In other words, I think we will be working on reworking the storage of thumbs in Q2 once 1 and 2 are done. But don't quote me on that since it's still being discussed and might change.

This has probably been discussed at length, but I've wondered a little if it would be possible to have same-host pathing (or at least shared second level domain, when not already a .wikimedia.org domain - still independent of the main HTML serving...although the task Description suggests a shared text cluster anyway) for the thumbnail URLs so that cookies and other things come in the request when embedded in a page for a normal web browser.

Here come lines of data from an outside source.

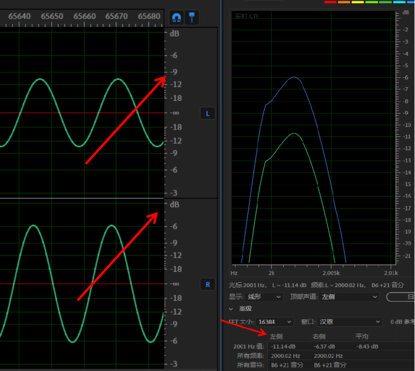Click the 平均 column header

tap(362, 336)
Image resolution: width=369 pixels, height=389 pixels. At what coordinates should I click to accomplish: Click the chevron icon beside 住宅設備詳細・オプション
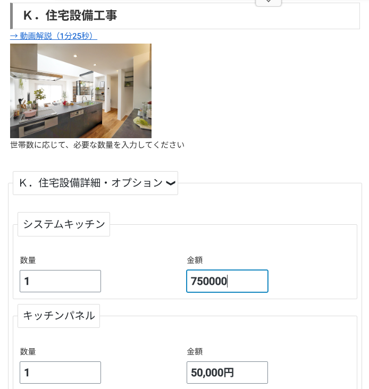coord(171,183)
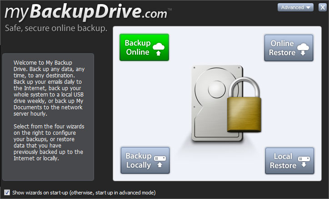The height and width of the screenshot is (199, 329).
Task: Launch the Online Restore wizard
Action: pos(289,48)
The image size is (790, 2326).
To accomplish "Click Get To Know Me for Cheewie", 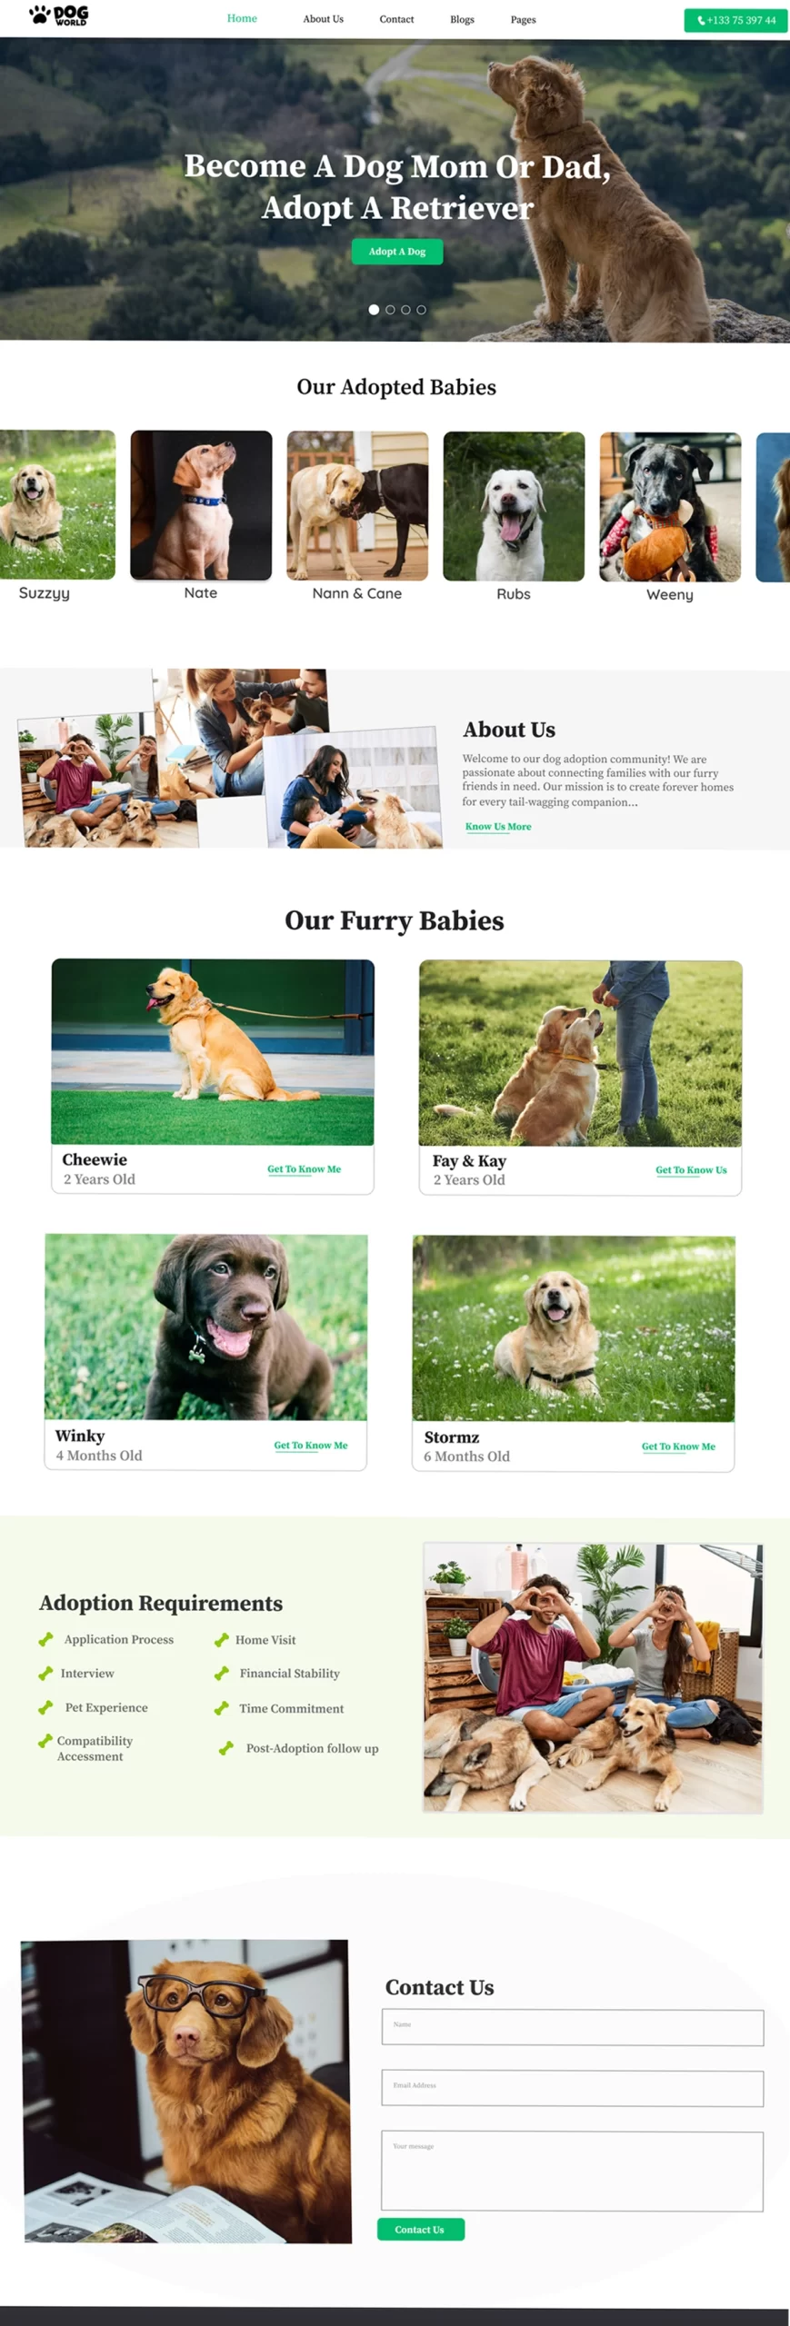I will pos(304,1169).
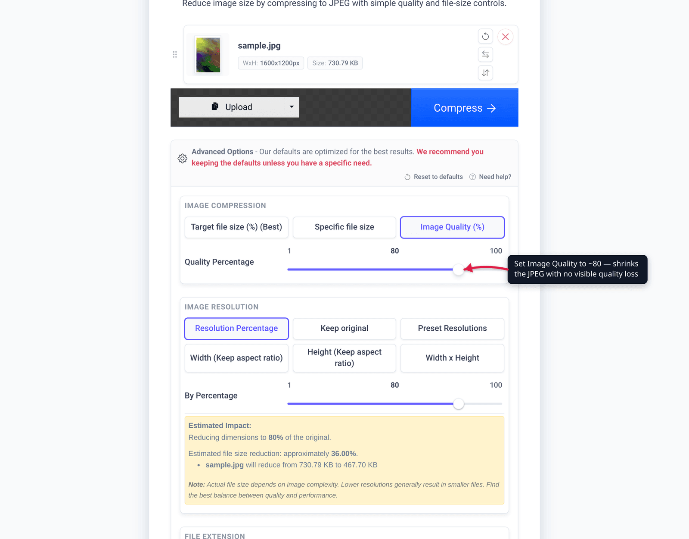The height and width of the screenshot is (539, 689).
Task: Click the Upload button
Action: 232,107
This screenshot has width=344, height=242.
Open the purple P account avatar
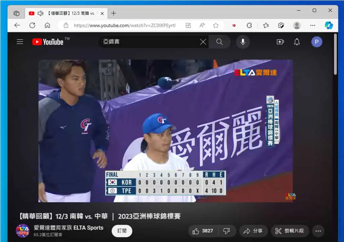point(316,42)
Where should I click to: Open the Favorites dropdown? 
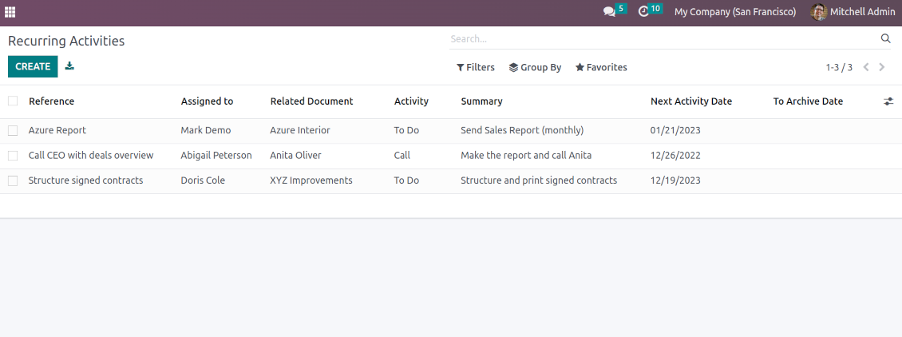(601, 67)
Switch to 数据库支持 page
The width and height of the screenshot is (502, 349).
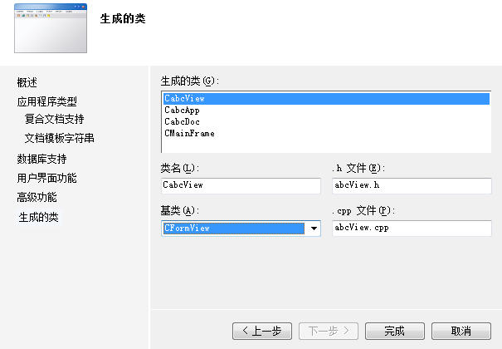[42, 159]
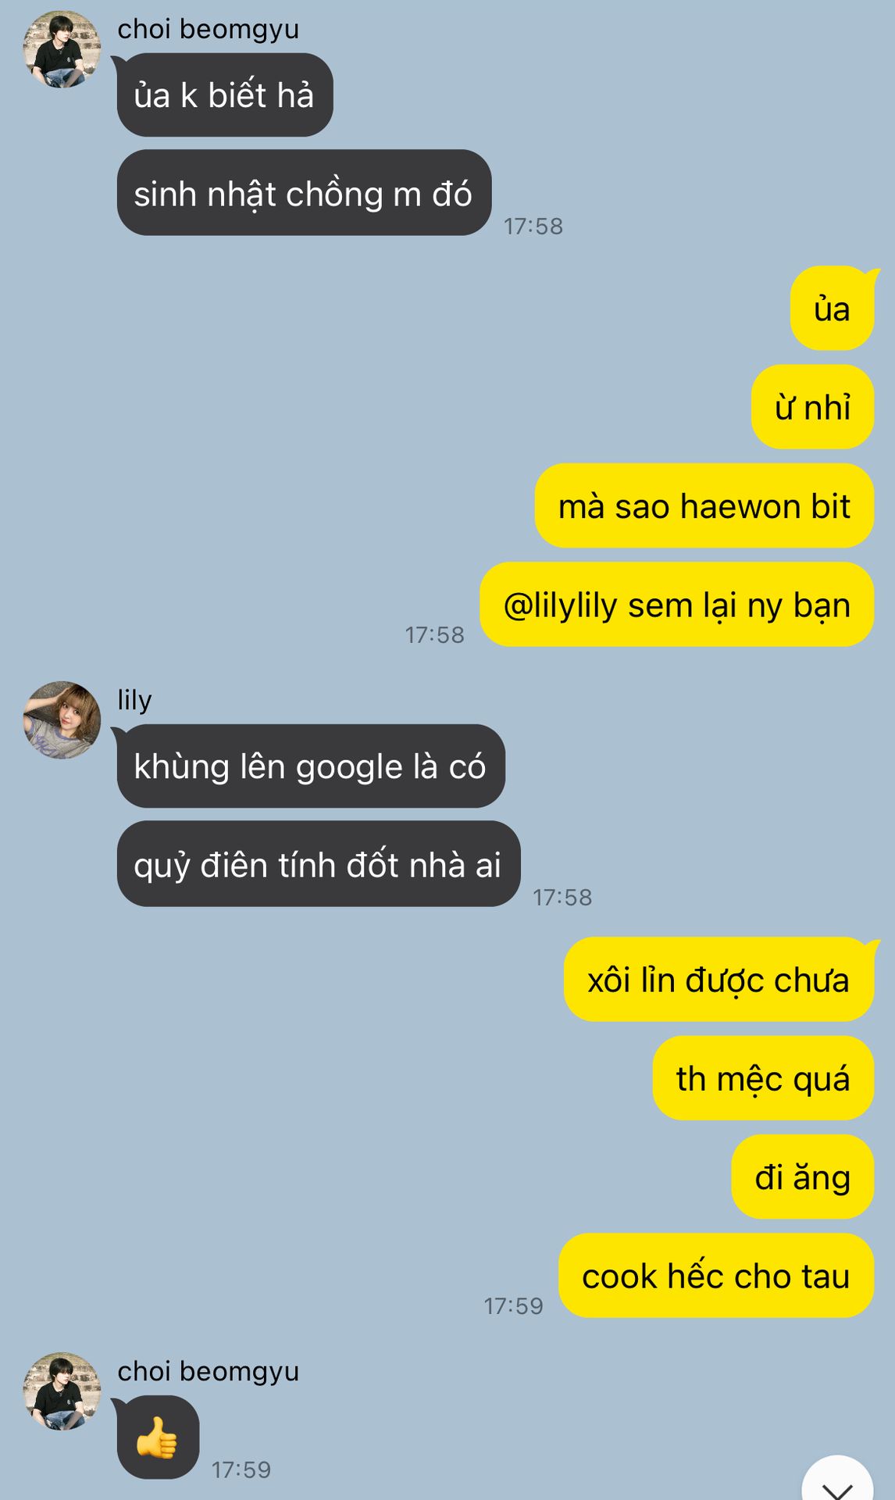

I understand, though, the various notions here and not ending up in a situation where we potentially adversely affect genuine webpage HTML serving in any way. Also, I'm mindful that, supposing we had something like image.<second_level_domain> instead of one shared subdomain, it could induce yet another pattern of scraping more. And yet, it's hard to imagine it being any worse than present state.

In any case, I get the idea for separating the full-res from the thumbs/derivative types. Thought I might put the idea out there, at least, about same cookie SLD thing, as I've been meaning to say it but didn't have the occasion.

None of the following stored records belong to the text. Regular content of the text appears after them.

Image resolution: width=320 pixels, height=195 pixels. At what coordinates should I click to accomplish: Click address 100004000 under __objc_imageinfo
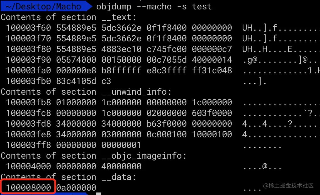point(28,166)
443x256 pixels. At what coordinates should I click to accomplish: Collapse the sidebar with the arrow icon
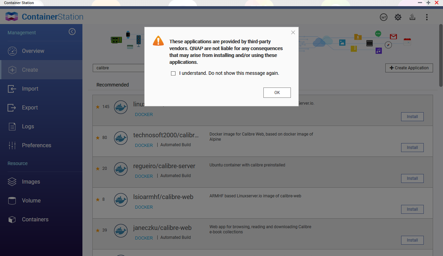click(x=72, y=32)
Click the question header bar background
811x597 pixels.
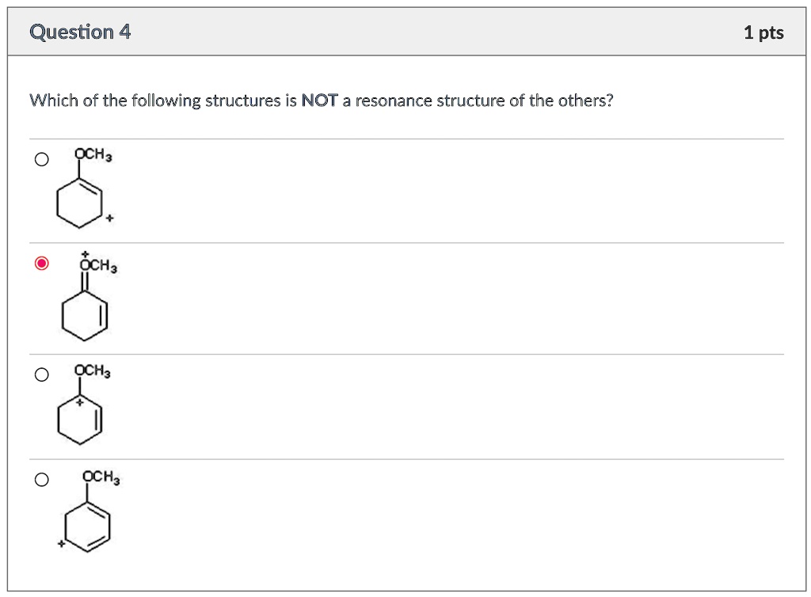(x=396, y=32)
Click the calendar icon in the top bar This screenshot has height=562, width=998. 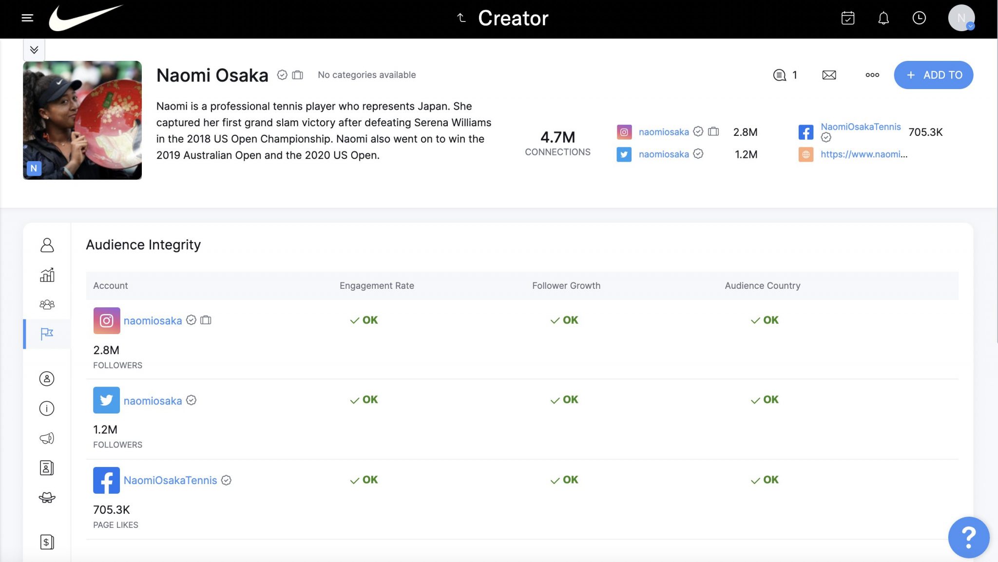pyautogui.click(x=848, y=19)
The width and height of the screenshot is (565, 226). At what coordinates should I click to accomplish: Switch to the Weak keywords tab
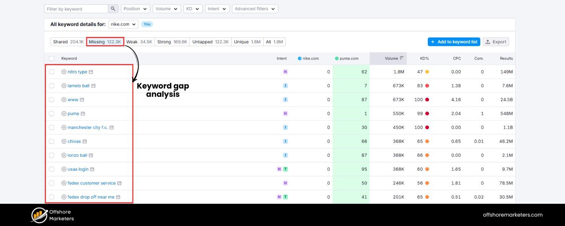pyautogui.click(x=139, y=41)
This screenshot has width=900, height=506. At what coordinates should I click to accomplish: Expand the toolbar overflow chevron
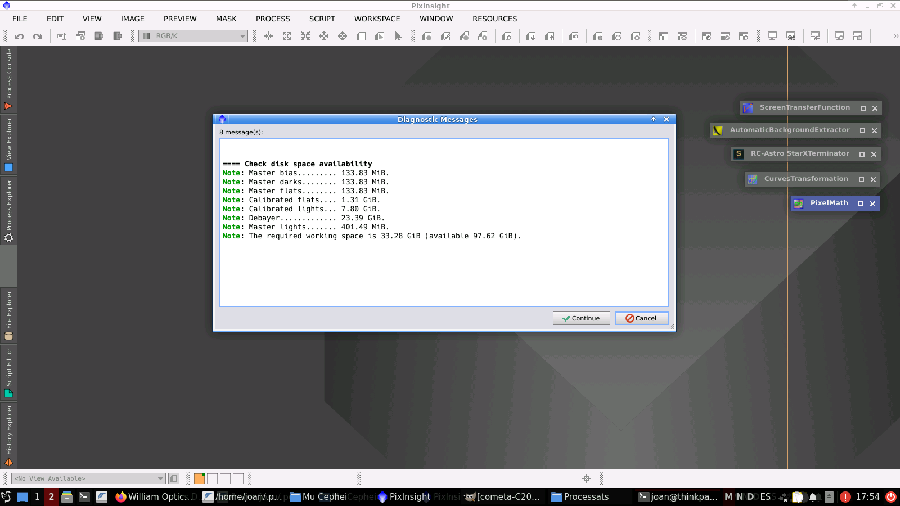(896, 37)
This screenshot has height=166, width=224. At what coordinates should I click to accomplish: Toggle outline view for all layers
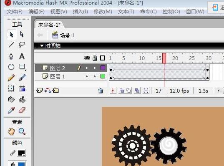tap(103, 58)
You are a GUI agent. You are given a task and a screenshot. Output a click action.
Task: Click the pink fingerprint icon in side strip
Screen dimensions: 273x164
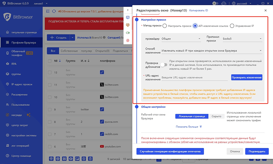click(128, 40)
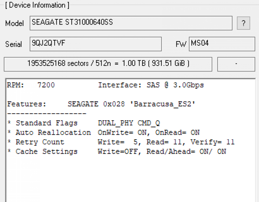Click the Model label text
The image size is (259, 202).
point(14,23)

Moving images to under the subdomain of the wikis bring a lot of complexities. These are things to come to mind right now (and there might be more): How to do CSP. Making sure problematic files can't access sensitive cookies, how to do cache defragmentieren and so on. I personally prefer that files that anyone on the internet can upload to be served from a different domain just for the sake of security hardening but security hardening can happen somewhere else.

Another reason is for it is that I want to reduce the number of moving parts. And make change incrementally, I know it's not super nice to change canonical urls of thumbs every year [1] but it's better than planning something extremely ambitious and not getting there because this change has basically the resources of 0.5FTE. That being said, if someone else feels like doing the work of that and get it over the finish line, I'm a strong believer in do-ocracy and I go with the change.

[1] We should eventually get T66214: Define an official thumb API done but the age of that ticket is a testament to how difficult it is to get there :D

Thanks @Ladsgroup, understood on the extra complexity.